05. The whole faculty from The Faculty (1998)

There are those who will claim that Robert Rodriguez and Kevin Williamson's 1998 the-teachers-are-evil-alien-monsters movie is a secret classic.

We're not willing to go that far, but we will say it is perfectly cast, from the students (Josh Hartnett, Jordana Brewster and... Usher!) to, particularly, those teachers. Look at all the teachers who get to ham it up; Bebe Neuwirth, Robert Patrick (as a gym teacher, of course), Salma Hayek and, most famously, Jon Stewart, as you have never seen him before and mercifully never would again. Wow, that goatee.

04. Kitty Farmer from Donnie Darko (2001)

Those who can, do — those who can't, teach. But in the case of Kitty Farmer, she can't even do that.

As played by Beth Grant, this benign Donnie Darko menace is like a lot of teachers we all had — not necessarily evil, but simply bad at her job. Obsessed with banning Graham Greene short stories — "Pornography is being taught in our curriculum!" — and determined to discourage independent thinking, Kitty doesn't inspire people to learn, only to obey. Grant makes the character both loathsome and pitiful — the character may not be terrifying, but she's all too familiar in our schools

03. Steven Wilkins in Trick 'r Treat (2007)

Dylan Baker has an ability to play seemingly ordinary guys who are demented or troubled underneath (look no further than his great work in the 1998 Todd Solondz drama Happiness, in which he plays a pedophile.) He harnesses that skill in Trick 'r Treat, in which he stars as a pretty nerdy principal — well, at least on the outside. Turns out he's a serial killer, so stay away from his house on Halloween, because he may poison you and turn your head into a jack- o'-lantern.

Baker nails both the horror and the humor of Principal Wilkins, weaponizing our childhood suspicion that, deep down, our kindly teachers are up to something.

02. Mr. Strickland from Back to the Future (1985) and Back to the Future Part II (1989)

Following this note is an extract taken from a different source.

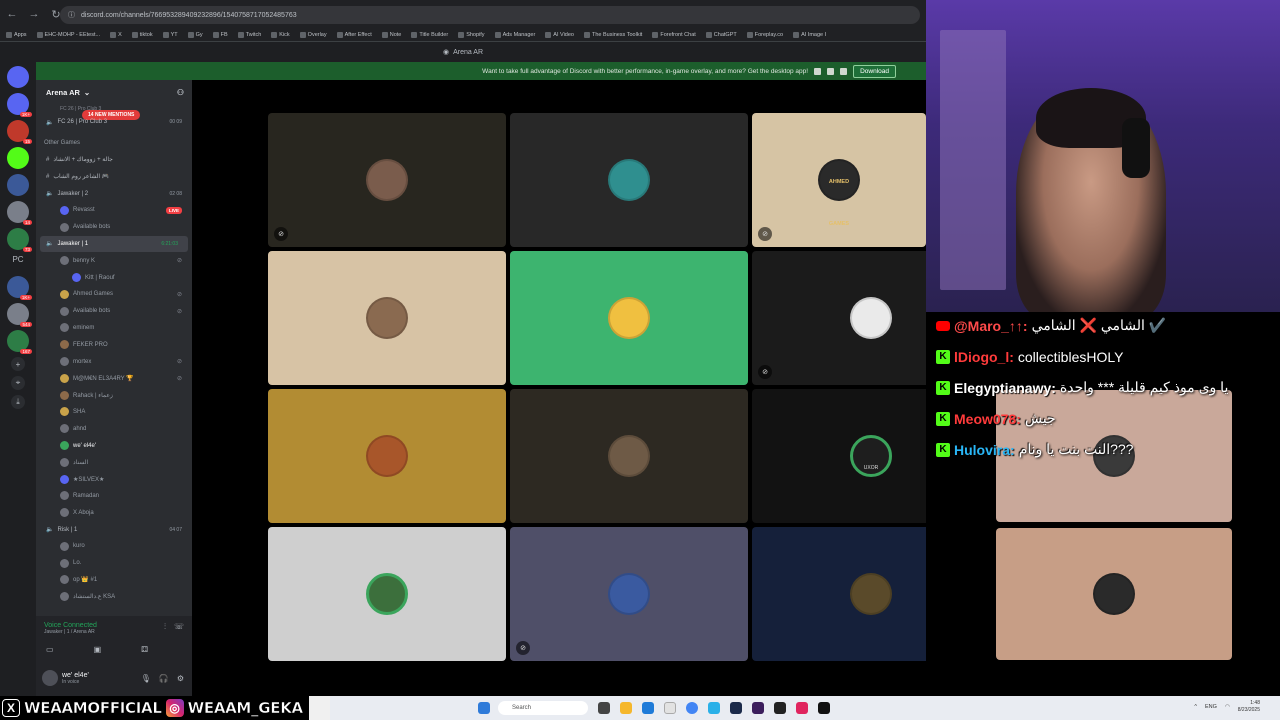 The height and width of the screenshot is (720, 1280). Describe the element at coordinates (180, 678) in the screenshot. I see `gear-icon: ⚙` at that location.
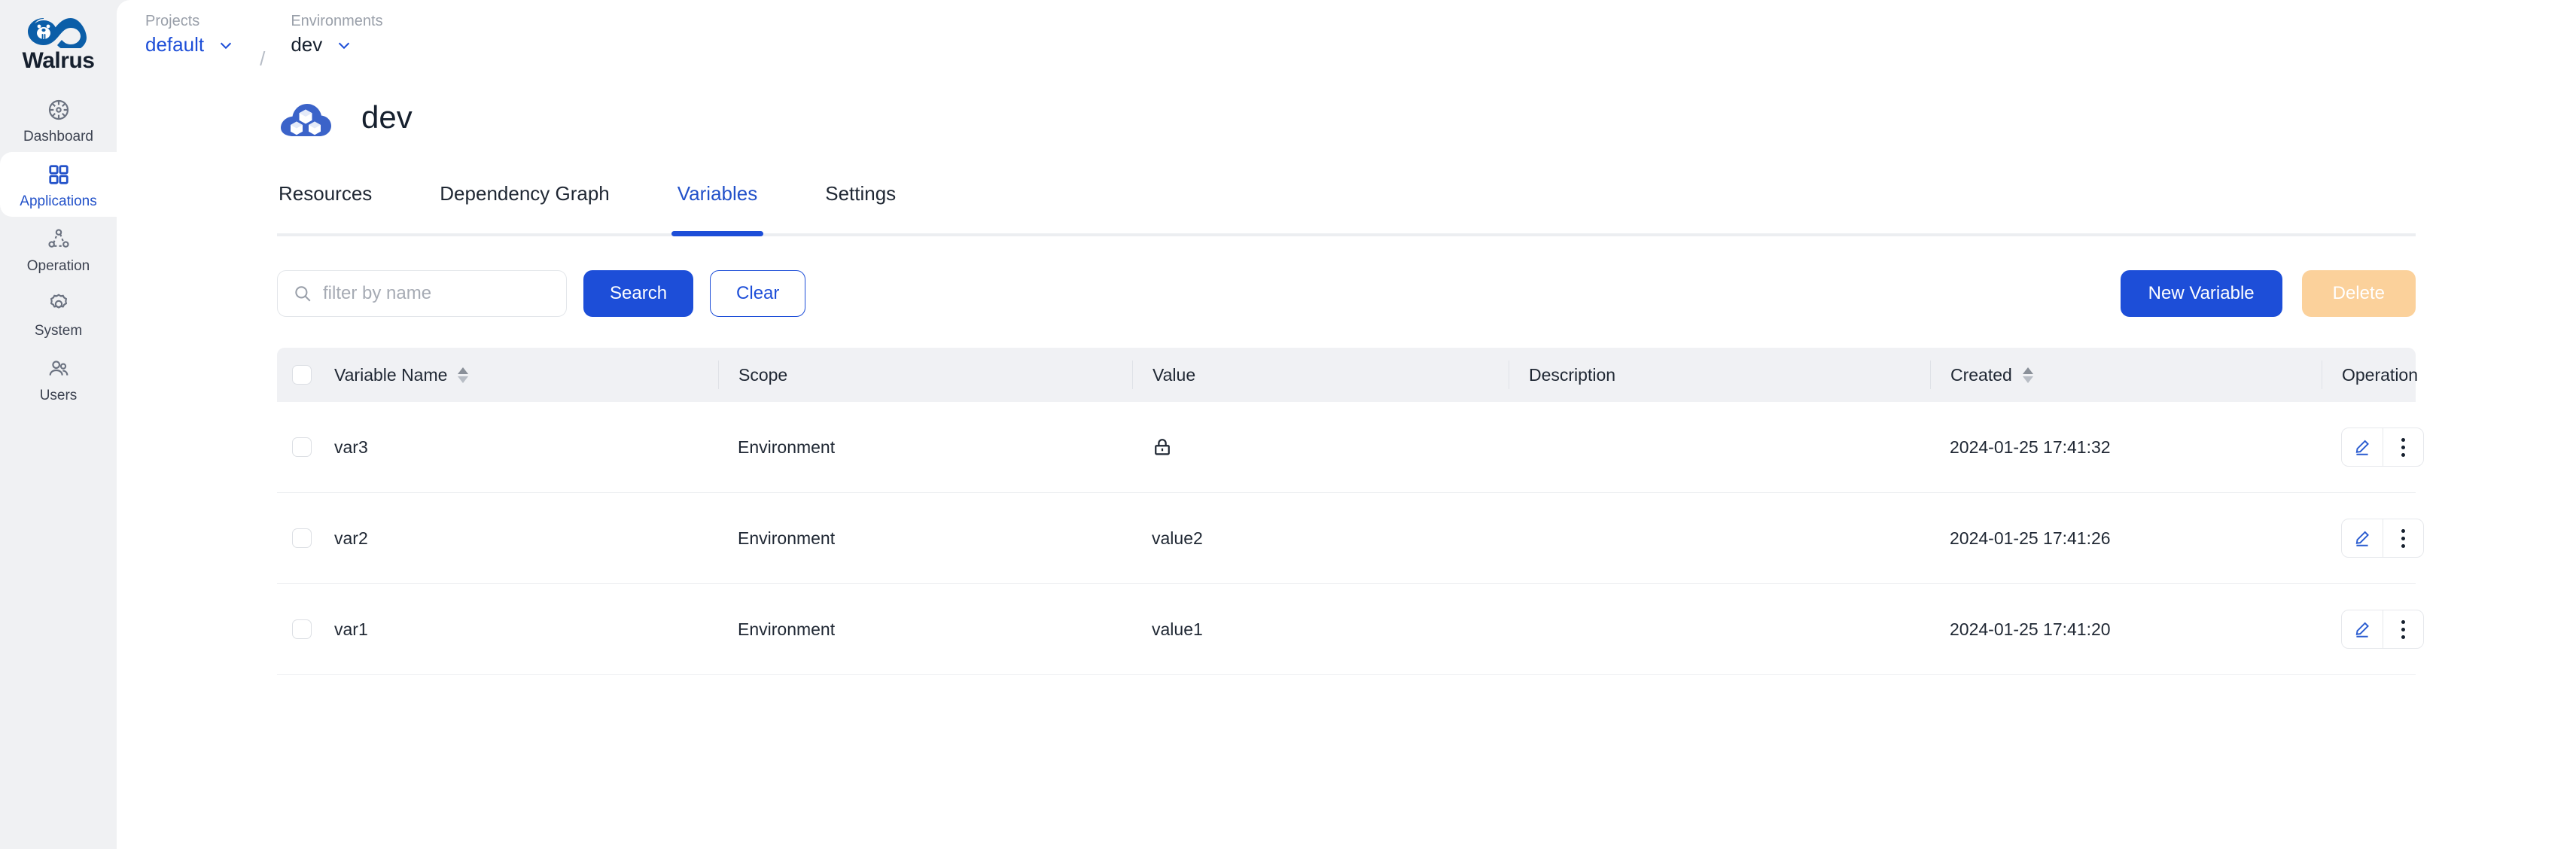 The height and width of the screenshot is (849, 2576). What do you see at coordinates (2381, 374) in the screenshot?
I see `column-header-label: Operation` at bounding box center [2381, 374].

We don't know a lot about Mr. Strickland, other than that he has all sorts of issues with the McFly family — he seems to exist merely to make their life harder — and, boy oh boy, does he not like slackers.

He is an equal opportunity slacker-hater, though; he gets Biff Tannen for the offense, stealing his copy of Ooh La La magazine in the process. And like all bad-guy teachers, he has plenty of malapropisms; just know he has a nickel's worth of free advice for you.

01. Severus Snape from the Harry Potter films (2001-2011)

Before Alan Rickman signed up to be a Hogwarts professor, audiences were familiar with the late actor's résumé of evil roles. But as Snape, there was something especially sinister about the performance, with Rickman dialing up the menace but turning down his energy level. It was a stroke of brilliance: Severus is so adept at the Dark Arts that he doesn't need to do very much to convey what a frightening figure he is.

And yet, the character found redemption by giving his life for Hogwarts, proving to be a secret hero all along. In fact, Rickman knew this scary teacher would end up being a good guy — J.K. Rowling told him in confidence years before it would be revealed in the books.

"When we started she had only written three of the books so it was like trying to walk down two potential roads not at all knowing what the end would be but having some sense of what that man's life was," Rickman said in 2011. "I knew with Snape I was working as a double agent, as it turns out, and a very good one at that."

Maybe, but before then, the man expertly creeped us out.